Start of SELECTED EXTRACT
The Canadian dollar was soft today, falling or staying flat against its most-traded peers. Even the strong rally of crude oil prices was unable to aid the currency. One of the possible reasons for the loonie’s weakness was disappointing domestic inflation data.
Statistics Canada reported that the Consumer Price Index fell 0.1% in August, without adjustments for seasonal factors, instead of rising at the same rate as analysts had predicted. With seasonal adjustments, the CPI rose 0.1%. Year-on-year, the index was up 0.1% too, matching July’s growth.
Canada’s net foreign securities purchases dropped by C$8.5 billion in July. That was a shock to economists who were expecting a positive figure in the neighborhood of $10.5 billion.
Futures for both American and international grades of crude oil jumped more than 4% on Wednesday. The combination of an unexpected decline of US crude oil inventories and lower supply from the Gulf of Mexico due to a hurricane helped the commodity to log substantial gains. Usually, the Canadian currency moves in lockstep with oil as the commodity is the major source of export revenue of Canada. But today, the loonie and crude were moving in opposite directions.
Tomorrow, Automatic Data Processing will release its employment data for Canada. It is an important report that can help understand how robust the recovery of the Canadian economy from the coronavirus pandemic.
USD/CAD was at about 1.3174 as of 21:14 GMT today after opening at 1.3185. CAD/JPY dropped from 79.95 to 79.60, GBP/CAD rallied from 1.6993 to 1.7087.
End of SELECTED EXTRACT
Start of AVAILABLE DATA
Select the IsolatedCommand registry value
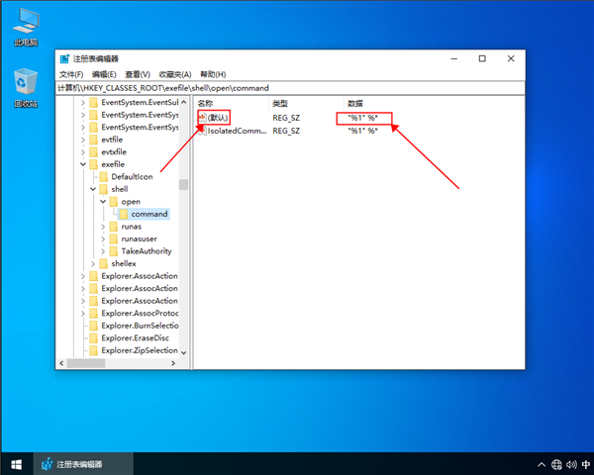The image size is (594, 475). pyautogui.click(x=234, y=130)
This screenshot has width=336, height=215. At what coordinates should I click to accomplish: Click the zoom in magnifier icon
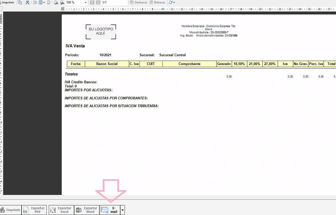click(62, 2)
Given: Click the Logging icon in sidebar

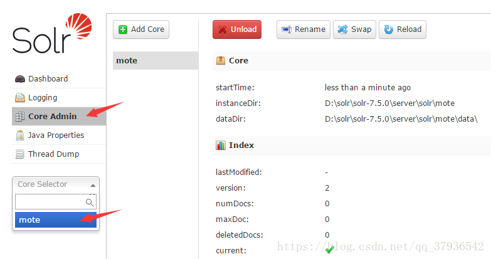Looking at the screenshot, I should coord(20,98).
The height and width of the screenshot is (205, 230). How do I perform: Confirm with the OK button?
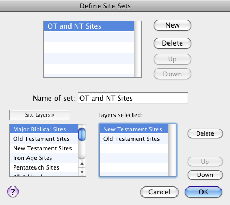[204, 192]

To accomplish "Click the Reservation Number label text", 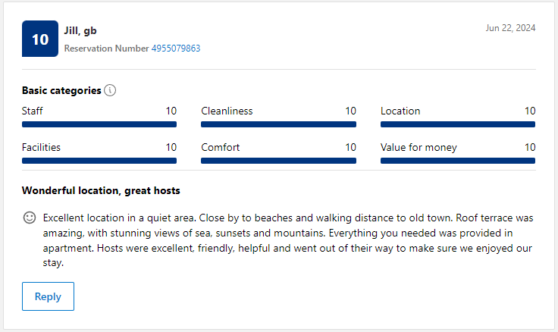I will [106, 49].
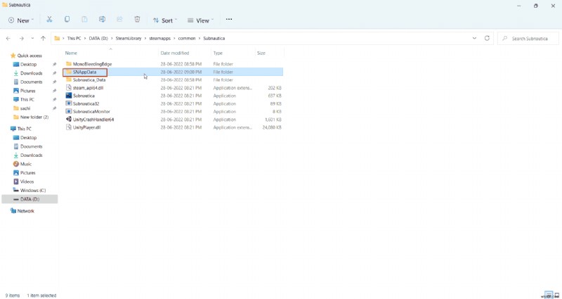This screenshot has height=299, width=562.
Task: Expand the Sort options menu
Action: [164, 20]
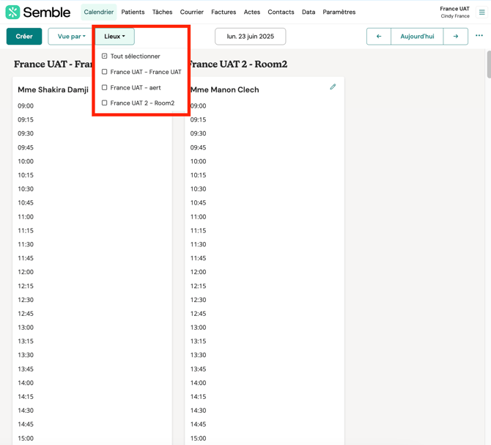Select the 10:00 slot for Mme Manon Clech
The height and width of the screenshot is (445, 491).
pos(264,161)
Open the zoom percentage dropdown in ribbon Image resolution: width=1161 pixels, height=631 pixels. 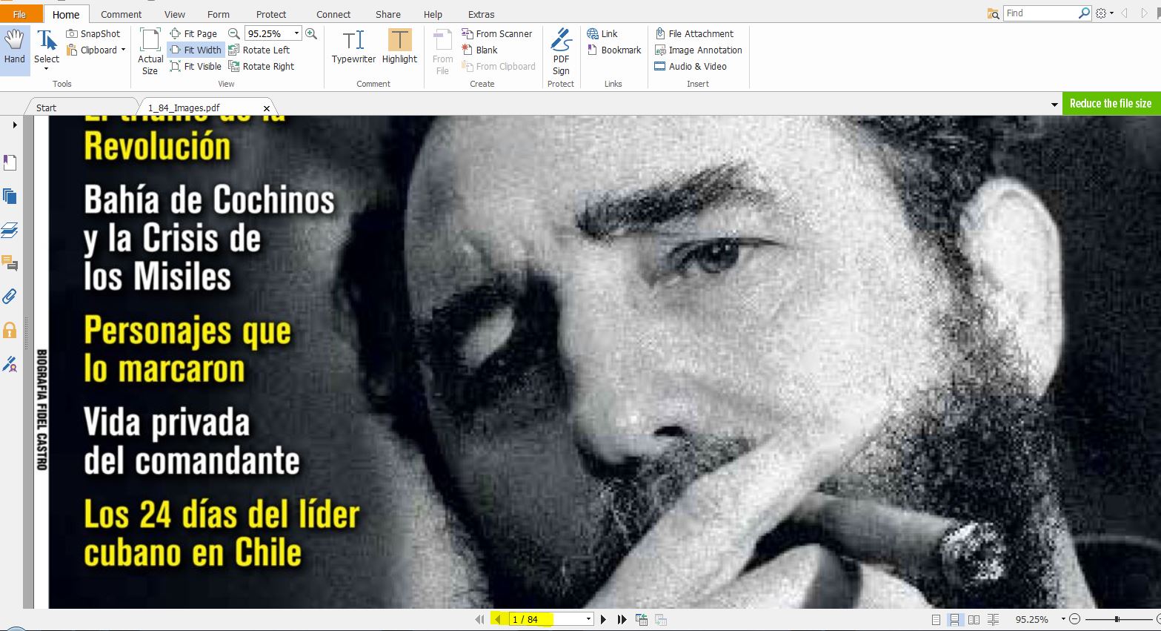[x=297, y=33]
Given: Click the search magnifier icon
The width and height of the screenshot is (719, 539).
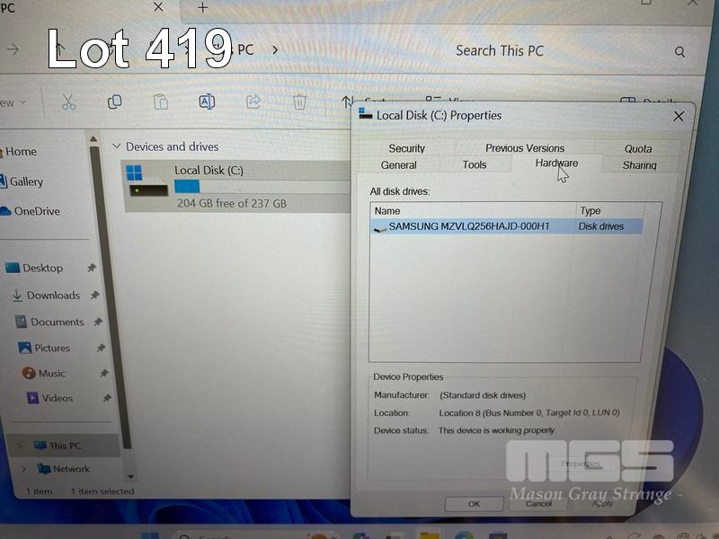Looking at the screenshot, I should pyautogui.click(x=679, y=52).
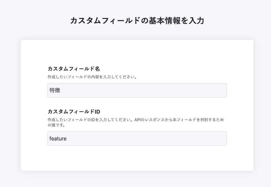Place cursor on the text 特徴
This screenshot has height=187, width=271.
(x=55, y=90)
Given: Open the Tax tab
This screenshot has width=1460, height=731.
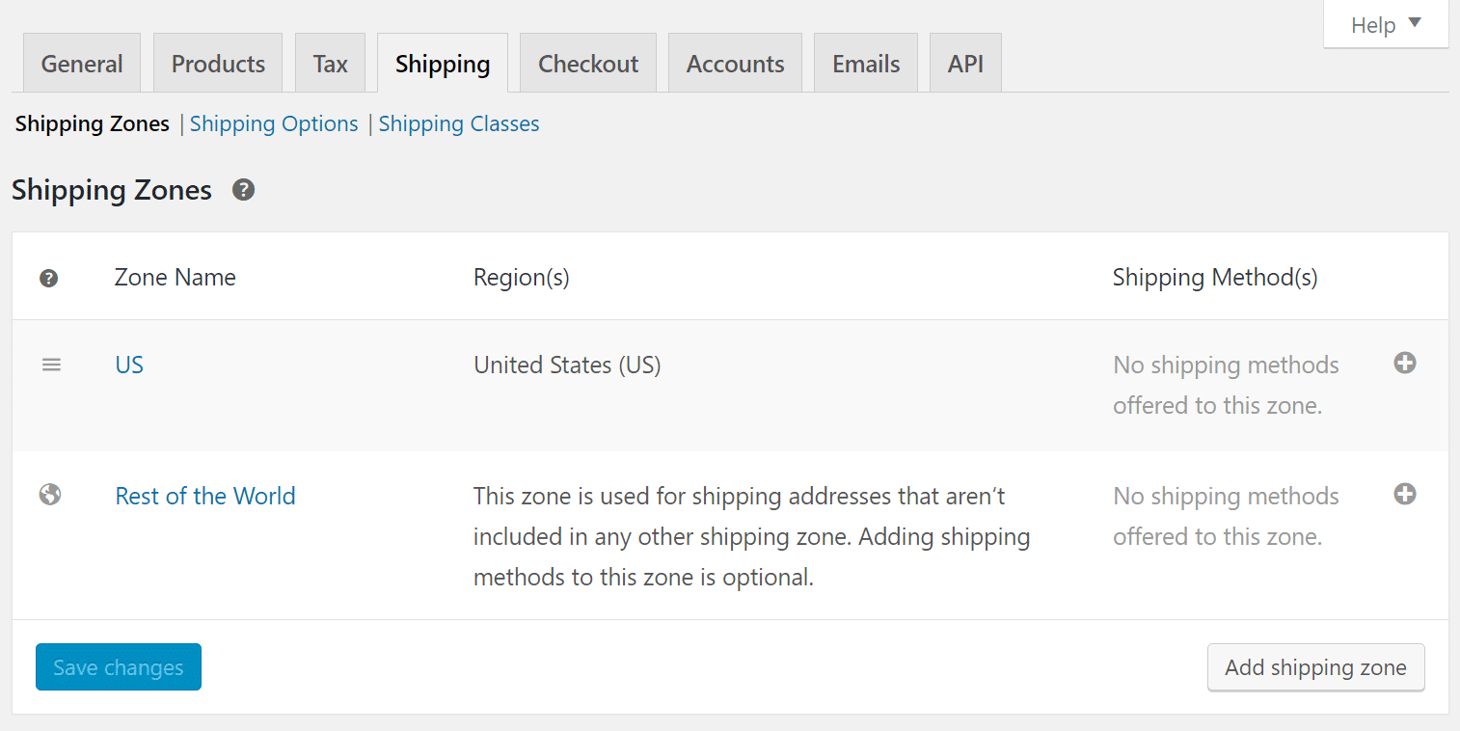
End of AVAILABLE DATA
# [PROBLEM TO SOLVE]
Write out the passage of the article about the Canadian dollar, starting with "The Canadian dollar" and going on through "matching July’s growth.". Rely only on the article about the Canadian dollar.

# [SOLUTION TO THIS PROBLEM]
The Canadian dollar was soft today, falling or staying flat against its most-traded peers. Even the strong rally of crude oil prices was unable to aid the currency. One of the possible reasons for the loonie’s weakness was disappointing domestic inflation data.
Statistics Canada reported that the Consumer Price Index fell 0.1% in August, without adjustments for seasonal factors, instead of rising at the same rate as analysts had predicted. With seasonal adjustments, the CPI rose 0.1%. Year-on-year, the index was up 0.1% too, matching July’s growth.